The film traces the ups and downs of the four daughters of the Smith family from St Louis – the burgeoning love lives of the two elder girls Rose (Lucille Bremer) and Esther (Judy Garland), and the predicaments their two younger sisters Agnes (Joan Carroll) and ‘Tootie’ (Margaret O’Brien) constantly find themselves in – as the story follows the seasons of the year in the lead up to the 1904 World’s Fair. When their father Alonzo (Leon Ames) decides to take up the offer of a job in New York, his family’s reaction to the news makes him think again, and focus on what’s really important in life.

Meet Me in St. Louis, made when Garland was still on a career high from the phenomenal success of 1939’s The Wizard of Oz, despite being a product of its time still manages to feel as fresh as when it first aired over sixty years ago.
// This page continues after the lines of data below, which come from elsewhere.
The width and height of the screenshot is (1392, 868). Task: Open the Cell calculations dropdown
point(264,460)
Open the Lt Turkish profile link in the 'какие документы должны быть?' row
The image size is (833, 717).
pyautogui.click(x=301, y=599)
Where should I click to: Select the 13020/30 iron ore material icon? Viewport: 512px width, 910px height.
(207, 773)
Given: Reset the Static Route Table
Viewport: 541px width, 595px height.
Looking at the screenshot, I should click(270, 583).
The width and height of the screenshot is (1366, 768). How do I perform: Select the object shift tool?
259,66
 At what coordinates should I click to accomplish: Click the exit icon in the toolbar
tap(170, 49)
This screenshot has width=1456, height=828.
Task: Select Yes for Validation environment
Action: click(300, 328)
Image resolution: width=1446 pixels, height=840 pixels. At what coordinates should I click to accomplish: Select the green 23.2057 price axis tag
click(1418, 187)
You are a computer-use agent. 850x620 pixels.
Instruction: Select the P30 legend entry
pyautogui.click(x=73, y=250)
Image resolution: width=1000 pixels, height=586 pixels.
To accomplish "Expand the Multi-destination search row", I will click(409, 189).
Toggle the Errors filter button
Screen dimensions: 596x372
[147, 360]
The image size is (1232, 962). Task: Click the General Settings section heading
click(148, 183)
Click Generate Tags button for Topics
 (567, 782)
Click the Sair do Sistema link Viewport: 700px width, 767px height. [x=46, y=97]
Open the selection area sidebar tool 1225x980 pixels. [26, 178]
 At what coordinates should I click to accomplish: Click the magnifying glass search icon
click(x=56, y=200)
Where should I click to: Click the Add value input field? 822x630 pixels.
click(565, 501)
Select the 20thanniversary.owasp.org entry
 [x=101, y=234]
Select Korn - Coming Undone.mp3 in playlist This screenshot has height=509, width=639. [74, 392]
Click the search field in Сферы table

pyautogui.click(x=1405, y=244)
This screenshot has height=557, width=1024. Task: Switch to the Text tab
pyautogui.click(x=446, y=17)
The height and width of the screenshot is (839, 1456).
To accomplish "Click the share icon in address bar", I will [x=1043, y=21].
Though clearly no expense was spared – the film cost over $1.7 million to make (which was hardly skimping it in 1944) – and whilst George J. Folsey’s cinematography and the vibrancy of the film’s Technicolour makes the costumes and scenery jump from the screen in an almost artificial way, it works as a whole because of its strong storyline of family values that transcends time and which we all like to think we still believe in deep down, especially at this time of year.

The production, however, really belongs to two of its stars. Garland, with the famous Trolley Song (which she reputedly did in one take), and O’Brien (who was given a special child Oscar for her performance) exude an effortless confidence which lights up the screen, reducing the rest of the cast to mere bystanders.

Made just as the world was emerging from a devastating war and still had many years of austerity ahead Meet Me in St. Louis, with songs like Have Yourself a Merry Little Christmas – the film’s most famous and achingly sentimental ballad – gave audiences the hope that tomorrow would be better and all their troubles would “seem faraway”.